Two years ago the company was refused planning permission to expand the plant in Wiltshire.

One worker blamed planning chiefs for the jobs losses.

"When you think he wants to expand to produce here and the council won't let him, they haven't a half-pence of sense."

Work needed

Other workers were worried for the job prospects in the area.

"A lot of people are employed by Dyson's here so it's disappointing for the area," said one.

"I don't think it's very good," said another worker.

"There's a lot of unemployment anyway and people need to work here."

Dyson has invested 32m in the Malmesbury site in the last two years.

Although production could be heading to the Far East about 1,000 people will still be employed at the plant working on research and development of new electrical products.

James Gray, MP for the area, said: "They are a professional management outfit and I am sure they have done everything they possibly can, and will do over the next few months, to lessen the effect of the job losses.

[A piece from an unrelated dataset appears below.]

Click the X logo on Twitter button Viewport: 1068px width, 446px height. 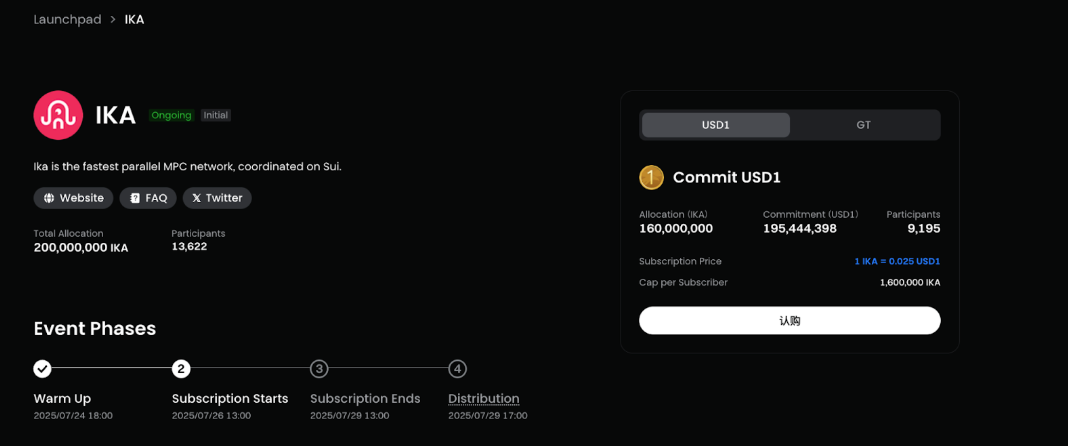point(196,198)
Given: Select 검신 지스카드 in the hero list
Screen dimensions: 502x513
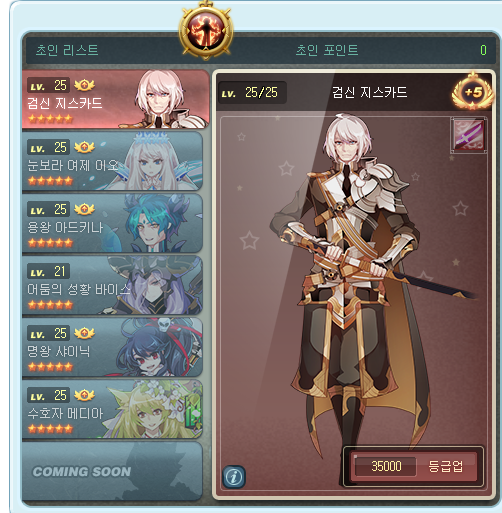Looking at the screenshot, I should 115,99.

"Certainly it would've been better if they had entered into discussions with the DTI before now."

The mayor of Malmesbury, John Bowen, was angry at the way the announcement of the job losses was made on Tuesday.

'Area decimated'

"It will have a huge impact.

"Both ourselves and the district council would've liked to have been told.

"This comes on the back of a possible huge tranche of job losses at RAF Lyneham should that close.

"The area is going to be decimated.

"One councillor, two-and-a-half years ago on a visit to the plant, asked personnel if they were looking to go to the Far East and we were told it was very unlikely.

"One only has to look at the economic situation and realise that it was almost an inevitable fact.

"The one positive thing for us is that research and development will be staying here and one hopes that with the new markets reopening in America that might mean more jobs.

"But for the people who have lost their jobs, one must feel very sorry for them.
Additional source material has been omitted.